The case of two wrongs PDF Print E-mail
Monday, 26 January 2015 11:44

By REMEDIOS F.MARMOLEÑO

 

“Two wrongs  do not make a right.”  This has been a truism for a long, long time and yet sadly it seems that so many of us still have not learned the wisdom that it seeks to remind us of.

The Charlie Hebdo weekly  is well-known in France as  a leftist, satirical publication which takes digs at those topics which the weekly sees as the “sacred cow topics” of present-day society – religion, politics, culture. It has had its share of controversy over the years. It was shut down for a short time when it published an issue which made fun of the death of Charles de Gaulle, then president of France.

That the magazine thinks it can make fun of certain  topics and notable personalities  is an expression of the freedom of expression. “I do not agree with what you say but I will defend your right to say it.” This is a hoary expression that most of us have come across at one time or another. Making fun of what some people consider as deserving of respect surely is controversial. But that is what freedom of expression is all about. Nevertheless  what has happened should make us think about responsible use  of that freedom.

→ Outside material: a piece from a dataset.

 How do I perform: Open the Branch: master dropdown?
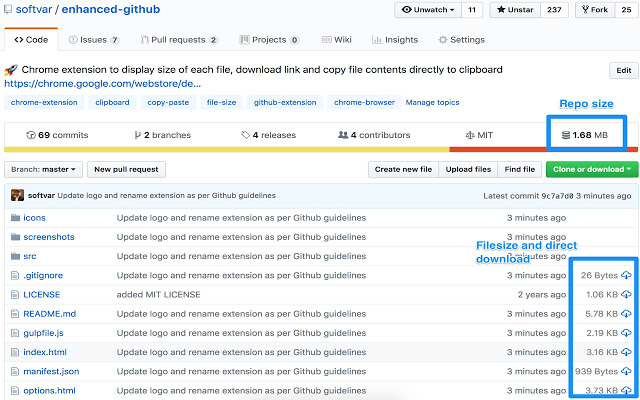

I am a Catholic and I would be extremely distressed if people who do not believe as I do will make irreverent statements about the Virgin Mary, for instance. However, no amount of  distress can justify my taking a gun and mowing down as many people as have distressed me. Those who abuse the freedom of expression should be prosecuted,  but within the law.

What message or messages have been sent to the world by what  happened at the Charlie Hebdo editorial offices?  Perhaps Muslims sense the Islamophobia shown by non-Muslims towards them. But by doing what they did at the Charlie Hebdo offices the two Muslim brothers involved in the attack have deepened Islamophobia in millions of non-Muslims, even those who had no bias against Muslims in the past.

The two brothers carried out the act and they are responsible for their action. I can understand that as Muslims they felt insulted and their religion ridiculed.  But as  often is the case, if the brother had simply turned the other cheek the ridicule would have been simply on the magazine itself.

However I  also hold responsible for the current situation and how the majority of people now look at Muslims, all those who poisoned the minds of these brothers to take the action they did.

It is the responsibility  of  people who are still able to think clearly to teach the younger generation that to use violence in pursuit of a good can never bring about that good. Also, that freedom is a privilege and should be carefully nurtured  and exercised.